By Robert C. Bordone and Alonzo Emery
We haven’t been able to shake the image: 20 year-old Michael Brandon Hill enters a packed elementary school in Decatur, Georgia armed with an AK-47 assault rifle. He seems determined to make the start of the school year a day of grief, tragedy and death. Amazingly, the school bookkeeper, Antoinette Tuff intervenes by using listening and dialogue to negotiate the terms of peaceful resolution. The incident all captured during a taped 911 phone call.
When President Obama phoned Tuff to applaud her fortitude on that August day, Tuff alluded to the President’s example, saying to him, “I learned from the best.”
The President could actually learn a great deal from Tuff, especially as he decides how to respond to the Syrian crisis. Although the local community context Tuff found herself in and the geopolitical one faced by the President differ in important ways, essential lessons from Tuff’s harrowing experience can inform how we face this conflict and the inevitable conflicts we encounter in the future.
Build affiliation. At first glance, Hill and Tuff shared little in common. Barriers of race, gender, age, and life station divided them, not to mention the gulf separating a heavily armed man from a defenseless school employee. Still Tuff found a way to connect to Hill’s humanity. Instead of shutting Hill out by building a wall around herself, she did the opposite, saying, “Don’t feel bad, baby. My husband just left me after 33 years. I am sitting with you and talking with you about it. I’ve got a son that’s multiple disabled.”
In the face of conflict – and especially in the face of a gunman poised to kill – we understandably forget the humanity of our counterpart and what we might share in common. At the height of her terror, Tuff built affiliation with her captor, “My mother was a Hill”, that opened Michael Hill to exploring solutions other than gunfire and mass murder. Although Hill was the proximate cause of the problem that day, Tuff engaged him as a joint problem solver.
Despite the deafening beat of war drums, President Obama might consider how best to listen carefully through the din and use what he learns to build the type of affiliation that can lead to a more peaceful solution. The President can look to ongoing talks with world leaders as opportunities to build affiliation with those who can use their leverage with the ruling Syrian regime.
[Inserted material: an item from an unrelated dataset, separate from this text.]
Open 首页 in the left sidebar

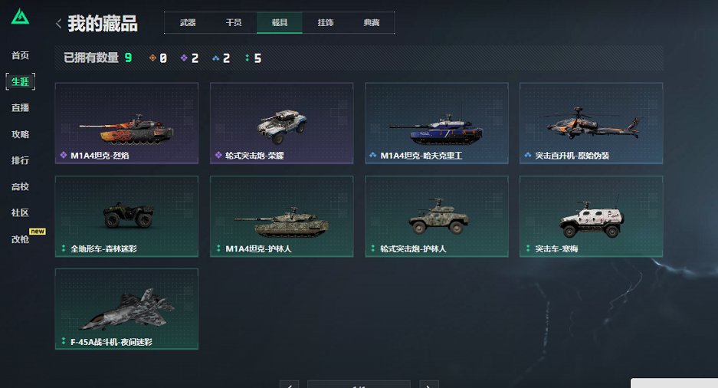click(x=20, y=55)
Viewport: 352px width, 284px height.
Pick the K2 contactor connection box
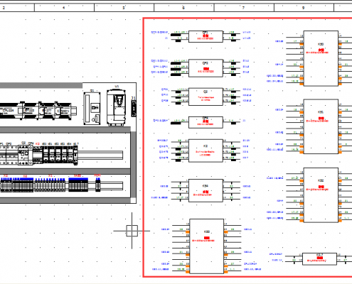206,151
By avoiding ultimatums and fiery rhetoric, the President can learn from Antoinette Tuff by framing his engagement with other leaders as an invitation to bringing a shared problem to an acceptable end.
Build them a step, build them a golden bridge. There is a common saying in China: “For people to descend from the stage, you must provide a step.” The allusion is to the stage of conflict and the provision of an exit for its protagonists. Western experts in conflict resolution offer similar advice, using the evocative image of building a golden bridge for your negotiation counterpart to cross to the same side. Without providing the step, without the bridge, parties become entrenched and conflict escalates.
In Decatur, Antoinette Tuff told Hill with astonishing composure: “We are not going to hate you, baby…it is a good thing you are giving up.” Thus, Hill could step down from the heights of conflict and cross a bridge to something that seemed crucially different than failure.
The people of Syria do not enjoy the luxury of time. If there is to be an alternative to direct military conflict, the global community must act quickly to find a step from which Assad and his supporters can descend and a bridge toward something worth saying ‘yes’ to. As Tuff’s example suggests, this is not an exercise in weakness or a bridge to impunity; rather it is a strategic move to accomplish a limited but critical goal: the end of civilian casualties. In the end, both Hill and Assad must answer for their crimes.
As the U.S. weighs its options in Syria and continues to build strategy to persuade world leaders, President Obama can “learn from the best” in Antoinette Tuff by extracting two valuable lessons from her heroism: Create a sense of affiliation with those influencing the outcome. Build a golden bridge that allows the other to end conflict swiftly. Lessons learned from Tuff might fare as well in Damascus as they did in Decatur.
Robert C. Bordone is the Thaddeus R. Beal Clinical Professor of Law and the Director of the Harvard Negotiation and Mediation Clinical Program at Harvard Law School. Alonzo Emery is a Lecturer on Law and Clinical Instructor at Harvard Law School.